Jingdezhen Porcelain Blue Gaiwan, A Tea Gear Showcase

Eww! I am unwell, actually it is not a sickness per se, just my body doing its thing. I can honestly see how I was originally misdiagnosed with Lupus, when I have a flair up it really does seem like my immune system is tearing itself apart. Doctors can't explain it totally, I can't explain it, but it does mean I get to explore all the different forms of alternative medicine and holistic approaches as well as western medicine. I have been studying different forms of healing since I was a kid, a combination of being sickly and wanting to eat all the plants in my mom's garden, I needed to learn what I could eat, and by doing so starting following other paths of knowledge. I think the thing that frustrates me the most is the closed mind approach of western medicine means that a lot of alternative medicines (though to a lesser extent with Ayurveda and Traditional Chinese Medicine) do not get studied, meaning a lot of self medication and outrageous claims due to the placebo effect. Trying to sift through these claims (oh man, the same can be said about all the crazy health claims about tea) to find nuggets of truth is exhausting!

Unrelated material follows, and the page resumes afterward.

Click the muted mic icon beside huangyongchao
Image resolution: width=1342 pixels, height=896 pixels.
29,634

Enough of that! It is Sunday, meaning I am going to feature one of my pieces of tea gear, specifically the newest addition to my collection. Brenden, the famed Tea Hobbit of Whispering Pines Tea bought me the most fantastic gaiwan as a congratulatory gift upon the announcement of my engagement. Before the surprise proposal at the zoo, I had posted the gaiwan on facebook saying if anyone 'donated' it to my blog I would give them a shoutout, so it was well known I had my eye on this beauty! From ebay: Jingdezhen Porcelain Blue Gaiwan (forgive me for not listing all the keywords used for searching) a gaiwan that is outright LOADED with symbolism! 

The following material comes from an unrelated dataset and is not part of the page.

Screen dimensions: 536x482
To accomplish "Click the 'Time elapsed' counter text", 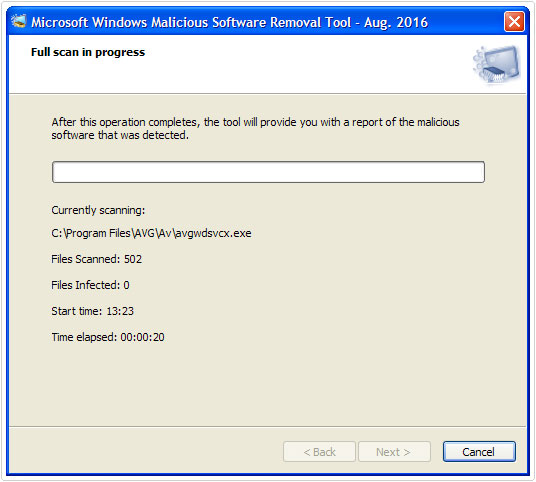I will tap(108, 337).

Done in the famille style (I think, please do not quote me on that, I am still researching the different styles of Chinese porcelain...it is harder than you think) that looks surprisingly similar to the antique (possibly Tongzhi period) cup I found recently at the thrift store. With hand painted designs on the inside and outside, it might be the most striking gaiwan in my collection, and this is from someone who owns that crazy gold gaiwan. I have noticed that Jingdezhen Porcelain lately has been getting a bit adventerous, I am so used to seeing just the standard blue and white porcelain, that these colorful pieces reminiscent of older dynasties makes me giddy. It has been hard resisting snatching up every piece I can find...because lets face it, I love antiques and own only a few pieces, I do not mind reproductions or pieces inspired by older eras...as long as it is clearly marked as such!

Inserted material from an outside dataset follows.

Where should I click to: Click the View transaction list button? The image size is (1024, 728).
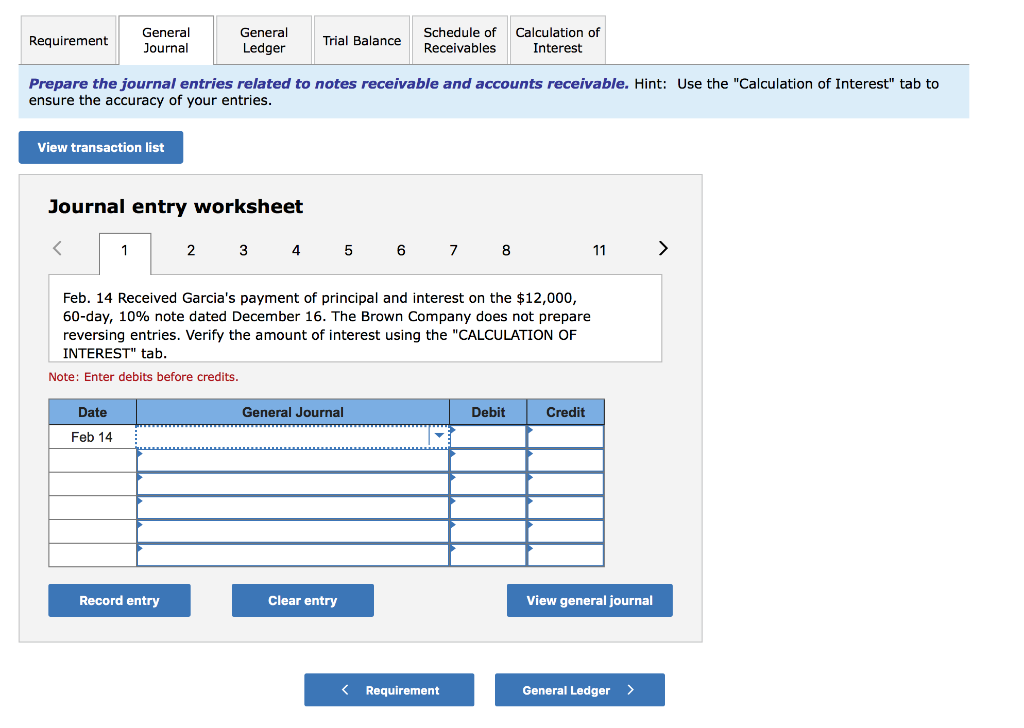(x=100, y=147)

The designs on this gaiwan are the classic and very famous Wan Shou Wu Jiang (萬 壽 無 疆 ), or as it roughly translated, 10,000 years of long life, it is the ultimate wish for longevity. The designs on the inside and accompanying the Wan Shou Wu Jiang are symbols of the Taoist Immortals. The sword of Lu Dongbin, the fan of Zhingli Quan, the flower vase of Lan Caihe, the lotus of He Ziangu, the peach of immortality, and the basket of flowers and Buddha's hand citrus (Fo Shou!) symbolizing all the immortals. Sadly I have not had the time to translate what it says on the inside, I recognize good fortune and others, but have not determined if they are just auspicious words or actually say something. Also not sure what the red fluffy circular things are all over the gaiwan, one of the reasons I need that book I was winging about yesterday! 


So, it is beautiful, but how does it perform? Wonderfully, that is how! The lid sits perfectly meaning it pours easily, having as large or as small a gap as needed for the optimal flow without leaves getting in your cup (if you are a barbarian like me who refuses to use a strainer) or splattering hot water all over you. It is kinda humongous (yet it does hold 5oz, it just seems enormous) so it also works perfectly for bowl steeping, drinking from the gaiwan in the traditional way, using the lid as a strainer. The low top knob means that it is easy to grip the gaiwan when pouring while keeping the lid at the correct position, any higher and it would be hard on my tiny hands! The only flaw I can find is when it is sitting in saucer and your cat happens to use the leg of your desk as a scratching post, it wobbles something fierce. The foot of the gaiwan could go for being a bit longer for the deep impression of the saucer, as flaws go, it is totally tolerable for such a beautiful treasure.